Yeah, but the article is not calling for gun control measures, just points out need for 'users' to get and keep up with some good training.


----------



## paratrooper (Feb 1, 2012)

The vast majority of those that carry, either openly or concealed, just don't train and/or practice nearly enough. Ammo is expensive and proper education classes are even more so, as well as being time consuming.


----------



## tony pasley (May 6, 2006)

I was not in any way suggesting any government involvement but people should want to learn as much as they can about using their handgun so they can actually defend themselves.


----------



## joepeat (Jul 8, 2015)

-- From the article said:


> "It's easy to say you would rather be tried by 12 than carried by six, but taking a life is never easy," he said "There are mental aspects of it. It will change your life. Saying you can do it and doing it are two very different things."


I'm reminded of this dialog in the motion picture "The Shootist" between John Wayne and Ron Howard:

Gillom Rogers: [Books is giving Gillom a shooting lesson] Mr. Books, How is it you've killed so many men? My spread wasn't much bigger than yours.
John Bernard Books: First of all, friend, there's no one up there shooting back at you. Second, I found most men aren't willing, they bat an eye, or draw a breath before they shoot.
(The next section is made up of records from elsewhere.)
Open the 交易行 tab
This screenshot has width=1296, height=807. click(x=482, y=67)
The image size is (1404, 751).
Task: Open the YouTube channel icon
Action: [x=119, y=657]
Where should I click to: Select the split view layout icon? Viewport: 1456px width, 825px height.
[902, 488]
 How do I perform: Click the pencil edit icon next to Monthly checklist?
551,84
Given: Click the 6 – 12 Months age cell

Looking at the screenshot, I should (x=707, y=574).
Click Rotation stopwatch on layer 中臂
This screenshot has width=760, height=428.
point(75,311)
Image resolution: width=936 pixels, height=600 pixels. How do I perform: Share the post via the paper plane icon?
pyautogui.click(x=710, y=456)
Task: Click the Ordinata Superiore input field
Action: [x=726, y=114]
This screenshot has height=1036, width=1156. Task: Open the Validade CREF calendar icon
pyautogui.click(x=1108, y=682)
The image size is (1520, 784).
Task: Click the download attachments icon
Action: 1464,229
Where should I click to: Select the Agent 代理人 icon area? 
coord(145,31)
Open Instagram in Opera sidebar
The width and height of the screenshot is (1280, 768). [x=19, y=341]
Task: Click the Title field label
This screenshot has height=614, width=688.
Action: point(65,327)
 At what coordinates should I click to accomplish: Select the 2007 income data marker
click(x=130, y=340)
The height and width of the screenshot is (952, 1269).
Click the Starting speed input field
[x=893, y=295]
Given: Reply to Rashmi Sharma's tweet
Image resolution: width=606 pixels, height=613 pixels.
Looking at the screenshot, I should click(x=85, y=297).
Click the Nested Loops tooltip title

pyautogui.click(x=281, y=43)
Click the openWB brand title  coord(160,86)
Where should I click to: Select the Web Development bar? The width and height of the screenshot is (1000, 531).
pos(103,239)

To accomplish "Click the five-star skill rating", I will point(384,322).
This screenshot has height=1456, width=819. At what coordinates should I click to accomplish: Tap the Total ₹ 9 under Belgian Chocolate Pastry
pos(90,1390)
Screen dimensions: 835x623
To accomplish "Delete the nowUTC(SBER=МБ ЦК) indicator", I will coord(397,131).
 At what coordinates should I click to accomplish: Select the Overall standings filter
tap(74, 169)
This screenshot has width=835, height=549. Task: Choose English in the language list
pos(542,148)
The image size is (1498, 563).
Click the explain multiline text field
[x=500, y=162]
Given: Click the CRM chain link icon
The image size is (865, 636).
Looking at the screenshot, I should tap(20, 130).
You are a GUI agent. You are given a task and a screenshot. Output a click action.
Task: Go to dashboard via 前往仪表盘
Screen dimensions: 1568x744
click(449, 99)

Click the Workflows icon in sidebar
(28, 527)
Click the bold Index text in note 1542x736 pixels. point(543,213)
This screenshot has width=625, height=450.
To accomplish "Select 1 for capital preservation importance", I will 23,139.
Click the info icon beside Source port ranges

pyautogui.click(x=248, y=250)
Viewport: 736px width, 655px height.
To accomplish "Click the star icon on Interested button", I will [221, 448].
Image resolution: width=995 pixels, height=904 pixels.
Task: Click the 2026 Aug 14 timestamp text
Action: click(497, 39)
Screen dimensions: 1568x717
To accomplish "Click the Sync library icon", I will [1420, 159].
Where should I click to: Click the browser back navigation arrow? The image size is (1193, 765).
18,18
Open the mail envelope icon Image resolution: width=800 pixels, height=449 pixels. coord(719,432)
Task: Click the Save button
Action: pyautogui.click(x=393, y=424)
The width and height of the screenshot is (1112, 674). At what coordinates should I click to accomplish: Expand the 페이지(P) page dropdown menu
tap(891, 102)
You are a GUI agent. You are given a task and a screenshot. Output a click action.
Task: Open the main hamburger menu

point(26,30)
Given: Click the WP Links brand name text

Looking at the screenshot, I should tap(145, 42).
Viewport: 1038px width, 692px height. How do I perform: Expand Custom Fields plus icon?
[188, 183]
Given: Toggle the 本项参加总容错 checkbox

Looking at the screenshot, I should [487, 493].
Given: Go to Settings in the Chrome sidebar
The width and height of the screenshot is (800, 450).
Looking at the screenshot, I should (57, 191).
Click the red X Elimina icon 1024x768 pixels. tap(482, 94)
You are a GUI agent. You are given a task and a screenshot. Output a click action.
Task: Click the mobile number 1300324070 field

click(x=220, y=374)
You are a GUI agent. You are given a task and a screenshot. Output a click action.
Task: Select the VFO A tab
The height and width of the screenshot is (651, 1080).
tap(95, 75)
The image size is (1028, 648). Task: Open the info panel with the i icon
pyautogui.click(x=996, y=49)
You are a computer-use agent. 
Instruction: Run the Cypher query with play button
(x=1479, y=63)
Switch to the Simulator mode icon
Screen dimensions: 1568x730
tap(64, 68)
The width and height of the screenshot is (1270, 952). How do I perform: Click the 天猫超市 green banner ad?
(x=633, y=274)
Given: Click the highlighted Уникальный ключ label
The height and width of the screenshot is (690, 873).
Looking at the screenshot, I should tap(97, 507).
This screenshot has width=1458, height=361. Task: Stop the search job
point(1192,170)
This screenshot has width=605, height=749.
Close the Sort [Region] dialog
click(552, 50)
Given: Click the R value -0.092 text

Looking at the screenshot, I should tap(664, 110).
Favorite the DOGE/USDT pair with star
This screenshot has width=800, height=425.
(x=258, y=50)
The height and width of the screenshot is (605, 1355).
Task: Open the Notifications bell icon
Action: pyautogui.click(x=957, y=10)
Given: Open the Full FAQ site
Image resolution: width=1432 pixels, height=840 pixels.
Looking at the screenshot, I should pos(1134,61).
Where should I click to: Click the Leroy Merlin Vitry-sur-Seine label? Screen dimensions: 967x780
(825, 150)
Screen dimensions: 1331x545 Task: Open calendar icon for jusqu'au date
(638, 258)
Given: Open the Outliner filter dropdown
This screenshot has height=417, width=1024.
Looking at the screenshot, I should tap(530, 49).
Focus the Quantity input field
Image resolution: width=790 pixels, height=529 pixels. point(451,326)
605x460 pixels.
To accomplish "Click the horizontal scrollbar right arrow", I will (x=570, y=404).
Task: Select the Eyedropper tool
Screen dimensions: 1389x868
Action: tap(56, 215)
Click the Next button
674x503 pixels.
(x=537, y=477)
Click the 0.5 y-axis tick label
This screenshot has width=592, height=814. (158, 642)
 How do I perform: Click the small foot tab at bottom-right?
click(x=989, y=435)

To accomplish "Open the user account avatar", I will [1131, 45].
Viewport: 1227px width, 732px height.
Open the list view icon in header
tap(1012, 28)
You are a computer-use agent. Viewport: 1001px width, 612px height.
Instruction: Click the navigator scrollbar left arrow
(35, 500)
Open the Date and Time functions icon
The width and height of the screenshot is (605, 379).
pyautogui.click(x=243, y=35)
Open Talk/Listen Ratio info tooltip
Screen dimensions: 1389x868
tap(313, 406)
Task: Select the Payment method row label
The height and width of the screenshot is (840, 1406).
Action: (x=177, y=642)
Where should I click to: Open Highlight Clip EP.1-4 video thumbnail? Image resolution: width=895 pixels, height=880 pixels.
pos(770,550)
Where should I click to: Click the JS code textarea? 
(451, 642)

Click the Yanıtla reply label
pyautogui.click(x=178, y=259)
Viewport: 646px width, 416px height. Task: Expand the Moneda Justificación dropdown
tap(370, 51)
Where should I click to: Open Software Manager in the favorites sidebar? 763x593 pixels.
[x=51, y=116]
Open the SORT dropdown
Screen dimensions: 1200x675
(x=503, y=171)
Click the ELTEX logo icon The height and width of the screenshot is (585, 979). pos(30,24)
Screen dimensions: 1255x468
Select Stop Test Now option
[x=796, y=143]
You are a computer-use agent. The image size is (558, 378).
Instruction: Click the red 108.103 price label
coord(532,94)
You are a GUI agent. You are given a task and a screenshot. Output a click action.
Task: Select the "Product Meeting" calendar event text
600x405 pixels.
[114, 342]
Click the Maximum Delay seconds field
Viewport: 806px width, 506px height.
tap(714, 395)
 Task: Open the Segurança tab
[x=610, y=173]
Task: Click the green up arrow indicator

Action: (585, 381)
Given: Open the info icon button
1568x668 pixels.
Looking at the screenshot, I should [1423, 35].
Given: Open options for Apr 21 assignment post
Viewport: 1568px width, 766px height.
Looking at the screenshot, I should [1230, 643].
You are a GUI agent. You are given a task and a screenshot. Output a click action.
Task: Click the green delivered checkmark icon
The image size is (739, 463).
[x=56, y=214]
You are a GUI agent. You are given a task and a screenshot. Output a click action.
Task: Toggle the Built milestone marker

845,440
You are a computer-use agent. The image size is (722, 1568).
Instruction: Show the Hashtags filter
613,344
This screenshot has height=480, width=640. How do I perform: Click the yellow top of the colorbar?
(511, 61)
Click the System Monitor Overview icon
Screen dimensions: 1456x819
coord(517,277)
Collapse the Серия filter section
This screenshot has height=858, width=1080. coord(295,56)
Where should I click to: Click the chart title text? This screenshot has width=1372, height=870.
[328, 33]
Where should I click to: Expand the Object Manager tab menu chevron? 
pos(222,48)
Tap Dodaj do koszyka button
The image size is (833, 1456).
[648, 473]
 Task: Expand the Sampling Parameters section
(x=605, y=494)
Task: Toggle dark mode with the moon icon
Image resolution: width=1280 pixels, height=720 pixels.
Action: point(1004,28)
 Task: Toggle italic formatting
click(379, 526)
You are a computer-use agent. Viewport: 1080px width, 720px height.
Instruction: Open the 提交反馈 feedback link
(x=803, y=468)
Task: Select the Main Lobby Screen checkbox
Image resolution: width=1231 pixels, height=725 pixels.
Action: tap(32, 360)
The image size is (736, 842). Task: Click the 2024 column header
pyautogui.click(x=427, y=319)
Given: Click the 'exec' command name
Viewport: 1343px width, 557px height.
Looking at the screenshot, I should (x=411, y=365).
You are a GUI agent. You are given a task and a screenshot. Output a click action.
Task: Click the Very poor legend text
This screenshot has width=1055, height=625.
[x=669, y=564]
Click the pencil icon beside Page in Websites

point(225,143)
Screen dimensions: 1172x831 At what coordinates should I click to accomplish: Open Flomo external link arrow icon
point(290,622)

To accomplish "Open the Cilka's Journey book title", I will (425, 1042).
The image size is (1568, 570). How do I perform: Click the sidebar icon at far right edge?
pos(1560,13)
I won't.


----------



## Cait43 (Apr 4, 2013)

While the study has a valid point that training is an essential if falls short in its facts......

*"The recent investigation used 77 volunteers and had each of them participate in three scenarios - a carjacking, an armed robbery, and a case of suspected larceny.

People with firearms training performed better than those without it."*

77 is hardly a worthwhile number for an investigation......

They state *"untrained gun users prove ineffective at self defense."* Then make this statement:
*"Statistically, 77 percent of shots fired in self-defense situations will miss their targets, even when fired by trained gun-handlers."*

This statistic also applies to the bad guy.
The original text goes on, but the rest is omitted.